In the past, professionals typically devoted their entire careers to companies that valued their functional or technical skills, not their social ones. Today’s lightning-fast business environment demands job candidates who can step into senior management roles in five to eight years, often in decentralized and constantly transforming enterprises, in relationship-based professions like investment banking and consulting, and in dynamic and diverse communities. In such organizations, leadership success is often defined in interpersonal terms: knowing how and when to collaborate or command, how to lead and develop subordinates, or how to manage and empower networks.

Excerpt from the Forward to the book Leading with Kindness
R. Glenn Hubbard, Dean and Russell L. Carson, Professor of Finance and Economics
Columbia Business School


If this is true for effective leaders, and feedback is craved by employees who want to continue to grow and develop, why is actionable, compassionate feedback so hard to provide?

Millennials often ask “why do I have to wait a whole year to get feedback?” They want feedback to be given in real-time just like they receive tweets from those they follow. It’s the instant gratification and learning that drives them and pushes them to improve.

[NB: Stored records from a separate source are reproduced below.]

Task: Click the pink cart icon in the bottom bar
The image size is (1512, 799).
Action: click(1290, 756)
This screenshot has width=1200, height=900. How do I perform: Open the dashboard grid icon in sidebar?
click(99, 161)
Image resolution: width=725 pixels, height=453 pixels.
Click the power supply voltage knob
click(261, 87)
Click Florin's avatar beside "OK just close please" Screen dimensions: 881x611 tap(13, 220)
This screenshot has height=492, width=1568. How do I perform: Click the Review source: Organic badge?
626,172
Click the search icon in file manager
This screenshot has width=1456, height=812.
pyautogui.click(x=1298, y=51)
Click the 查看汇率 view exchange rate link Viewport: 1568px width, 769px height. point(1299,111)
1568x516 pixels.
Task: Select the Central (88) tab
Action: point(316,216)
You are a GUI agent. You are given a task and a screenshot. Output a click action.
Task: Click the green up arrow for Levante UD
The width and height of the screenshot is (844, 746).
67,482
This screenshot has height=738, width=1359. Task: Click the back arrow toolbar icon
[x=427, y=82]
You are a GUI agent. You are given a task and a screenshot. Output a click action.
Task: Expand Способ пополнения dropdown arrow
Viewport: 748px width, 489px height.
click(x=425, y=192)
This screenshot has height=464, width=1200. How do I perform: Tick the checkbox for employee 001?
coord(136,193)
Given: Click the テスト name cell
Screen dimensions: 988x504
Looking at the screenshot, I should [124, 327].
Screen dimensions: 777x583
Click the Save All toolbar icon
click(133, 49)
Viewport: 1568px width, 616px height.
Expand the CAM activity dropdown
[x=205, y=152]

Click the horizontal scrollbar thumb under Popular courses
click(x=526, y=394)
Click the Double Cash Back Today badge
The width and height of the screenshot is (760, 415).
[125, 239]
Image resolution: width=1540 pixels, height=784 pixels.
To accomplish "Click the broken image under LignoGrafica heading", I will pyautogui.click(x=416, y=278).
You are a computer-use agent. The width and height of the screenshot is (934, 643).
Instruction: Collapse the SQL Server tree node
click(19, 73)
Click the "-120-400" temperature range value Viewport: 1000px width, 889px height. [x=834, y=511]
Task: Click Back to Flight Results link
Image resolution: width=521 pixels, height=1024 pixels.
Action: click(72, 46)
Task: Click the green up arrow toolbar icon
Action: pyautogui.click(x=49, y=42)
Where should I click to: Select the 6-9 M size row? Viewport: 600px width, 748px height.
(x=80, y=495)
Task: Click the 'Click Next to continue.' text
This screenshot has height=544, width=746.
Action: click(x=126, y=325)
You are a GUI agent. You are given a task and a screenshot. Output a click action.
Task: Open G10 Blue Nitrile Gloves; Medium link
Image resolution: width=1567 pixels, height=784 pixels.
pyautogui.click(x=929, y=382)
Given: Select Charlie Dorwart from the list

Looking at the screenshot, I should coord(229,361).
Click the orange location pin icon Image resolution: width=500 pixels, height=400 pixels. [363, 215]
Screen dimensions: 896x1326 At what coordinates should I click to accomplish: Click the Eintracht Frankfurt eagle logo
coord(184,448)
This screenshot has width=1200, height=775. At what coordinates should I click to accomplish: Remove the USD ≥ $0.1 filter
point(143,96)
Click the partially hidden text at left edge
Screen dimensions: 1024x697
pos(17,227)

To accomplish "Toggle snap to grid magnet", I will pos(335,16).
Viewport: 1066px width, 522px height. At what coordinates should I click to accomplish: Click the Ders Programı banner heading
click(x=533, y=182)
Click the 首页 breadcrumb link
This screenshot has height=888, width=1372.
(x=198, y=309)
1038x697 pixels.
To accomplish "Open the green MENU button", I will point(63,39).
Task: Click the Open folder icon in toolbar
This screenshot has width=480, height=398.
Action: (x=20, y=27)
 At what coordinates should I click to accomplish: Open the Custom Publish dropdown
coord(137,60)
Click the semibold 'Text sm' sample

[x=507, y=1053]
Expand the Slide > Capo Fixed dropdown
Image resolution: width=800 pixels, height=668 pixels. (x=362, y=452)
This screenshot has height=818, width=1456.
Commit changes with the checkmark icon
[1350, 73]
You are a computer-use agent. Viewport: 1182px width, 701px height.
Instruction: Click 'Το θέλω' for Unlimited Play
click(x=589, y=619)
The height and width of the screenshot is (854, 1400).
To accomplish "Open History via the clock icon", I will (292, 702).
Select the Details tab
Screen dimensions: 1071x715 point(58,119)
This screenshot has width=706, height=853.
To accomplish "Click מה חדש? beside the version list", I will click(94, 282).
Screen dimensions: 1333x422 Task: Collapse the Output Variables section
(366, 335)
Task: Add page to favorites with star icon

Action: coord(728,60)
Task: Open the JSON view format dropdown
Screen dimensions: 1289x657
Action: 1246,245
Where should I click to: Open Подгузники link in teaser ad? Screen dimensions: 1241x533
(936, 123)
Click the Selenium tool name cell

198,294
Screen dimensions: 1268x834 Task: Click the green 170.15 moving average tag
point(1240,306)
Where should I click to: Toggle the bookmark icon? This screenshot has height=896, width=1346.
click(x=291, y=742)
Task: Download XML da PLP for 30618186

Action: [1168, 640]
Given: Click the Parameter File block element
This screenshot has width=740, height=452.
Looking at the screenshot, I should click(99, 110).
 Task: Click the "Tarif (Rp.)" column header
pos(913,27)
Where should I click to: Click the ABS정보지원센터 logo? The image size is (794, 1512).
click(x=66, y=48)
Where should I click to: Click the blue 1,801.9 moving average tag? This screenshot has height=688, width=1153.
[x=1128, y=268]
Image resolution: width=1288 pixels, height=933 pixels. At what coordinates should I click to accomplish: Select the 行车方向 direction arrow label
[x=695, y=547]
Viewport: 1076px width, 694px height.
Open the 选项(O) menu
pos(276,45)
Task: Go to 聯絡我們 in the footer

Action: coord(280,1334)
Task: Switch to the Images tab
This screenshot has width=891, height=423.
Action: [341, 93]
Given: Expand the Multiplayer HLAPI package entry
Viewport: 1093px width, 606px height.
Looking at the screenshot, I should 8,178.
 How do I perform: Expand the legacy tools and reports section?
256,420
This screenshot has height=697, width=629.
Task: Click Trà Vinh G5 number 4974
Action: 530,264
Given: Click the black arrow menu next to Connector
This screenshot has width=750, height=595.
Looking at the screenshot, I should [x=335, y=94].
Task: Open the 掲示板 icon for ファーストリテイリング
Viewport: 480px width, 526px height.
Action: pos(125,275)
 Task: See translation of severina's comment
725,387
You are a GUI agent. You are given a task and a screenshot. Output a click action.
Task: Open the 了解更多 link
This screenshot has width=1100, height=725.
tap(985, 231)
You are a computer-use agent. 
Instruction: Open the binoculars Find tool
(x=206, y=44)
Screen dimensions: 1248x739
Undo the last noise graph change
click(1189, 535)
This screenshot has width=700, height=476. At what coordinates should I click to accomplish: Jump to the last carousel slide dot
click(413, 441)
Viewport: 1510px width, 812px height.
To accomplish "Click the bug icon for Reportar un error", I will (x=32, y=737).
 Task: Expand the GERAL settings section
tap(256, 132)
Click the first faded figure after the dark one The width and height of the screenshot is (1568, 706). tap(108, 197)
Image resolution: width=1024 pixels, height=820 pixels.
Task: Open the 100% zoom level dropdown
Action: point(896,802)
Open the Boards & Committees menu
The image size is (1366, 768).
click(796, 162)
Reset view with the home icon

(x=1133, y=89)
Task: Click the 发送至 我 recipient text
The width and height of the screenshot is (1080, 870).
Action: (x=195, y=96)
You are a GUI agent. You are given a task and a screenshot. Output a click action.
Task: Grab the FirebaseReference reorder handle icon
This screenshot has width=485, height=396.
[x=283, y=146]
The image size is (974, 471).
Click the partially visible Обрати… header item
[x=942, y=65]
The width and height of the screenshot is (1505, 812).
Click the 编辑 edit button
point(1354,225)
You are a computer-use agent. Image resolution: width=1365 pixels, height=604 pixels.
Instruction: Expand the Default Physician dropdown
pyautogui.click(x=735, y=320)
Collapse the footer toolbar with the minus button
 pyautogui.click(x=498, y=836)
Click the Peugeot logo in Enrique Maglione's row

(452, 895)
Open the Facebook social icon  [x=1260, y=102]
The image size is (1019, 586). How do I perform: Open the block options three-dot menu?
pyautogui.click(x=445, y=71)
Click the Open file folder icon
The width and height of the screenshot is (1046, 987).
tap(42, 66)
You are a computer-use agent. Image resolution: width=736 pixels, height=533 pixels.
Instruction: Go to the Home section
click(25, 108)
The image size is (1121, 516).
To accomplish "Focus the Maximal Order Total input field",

Dan Schawbel “10 Ways Millennials are Creating the Future of Work,” forbes.com


What’s the Problem?

In the workplace today, the thought of providing performance appraisals can stir up feelings of dread. The appraisal cycle often occurs once a year, perhaps twice. They are often delayed for months, so the employee receives December feedback the following February or March. Often, because performance feedback is so infrequent, the stakes seem higher — on both sides of the conversation.

 

Stakes are high for the manager, who is delivering feedback on an employee’s past performance, and providing proactive feedback to guide future performance. Stakes are high for the employee, who needs to process information while simultaneously managing their own emotions – whether it’s happiness, excitement, disappointment or frustration.

 

On top of the fear, the form of feedback can be problematic. While in-the-moment feedback is best, verbal feedback tends to evaporate quickly. It’s similar to the last moments in a doctor’s office where recommendations and instructions make perfect sense while the doctor is saying them, but are hard to recall even moments later. At the moment of opportunity, how might we make feedback persistent?

 

Transforming Dread into Growth and Delight

As new graduates enter the workforce, managers will need ways to reduce the high stakes mindset and provide more specific, useful, and timely feedback. Taking a lesson from some large online classes, incorporating peer feedback takes some of the load off managers. This feedback enables greater transparency within the team. Employees learn to recognize skills based on observable contributions – gaining confidence in their own expertise, and building respect for the talents of others.

 

Employees also benefit from receiving multiple points of view. This increases the likelihood of collaboration, since there is greater awareness of the diversity of skill sets and approaches to problem solving. Work gets done through conversations in the context of the work, rather than structured meetings, enabling everyone to be more responsive and productive with their time.

 

Feedback Increases Social Intelligence AND Relieves Email and Meeting Fatigue

A growing number of products and applications are addressing different aspects of this challenge. TalentCove launched a free Work Journal to help employees track small wins, share progress and get feedback to grow on. I think it could also be a great tool for global teams to use as an informal team to do list so that team members are all tracking on the same objectives. Work.com (formerly Rypple) is a sales performance management tool embedded into Salesforce that enables real-time coaching, recognition and rewards in the context of sales activities. I don’t know a lot about this one, but it seemed fitting to mention it here. CloudOn provides a platform for document collaborators to create, review and share Microsoft Office documents from any device and their favorite cloud storage provider. This means collaborators can share comments about the file without cluttering Mailboxes with a bunch of versions and feedback fragments for receiver to synthesize.

 

In the interest of full disclosure, TalentCove and CloudOn are clients. I wanted to seize this opportunity to gush about the cool work they’re doing.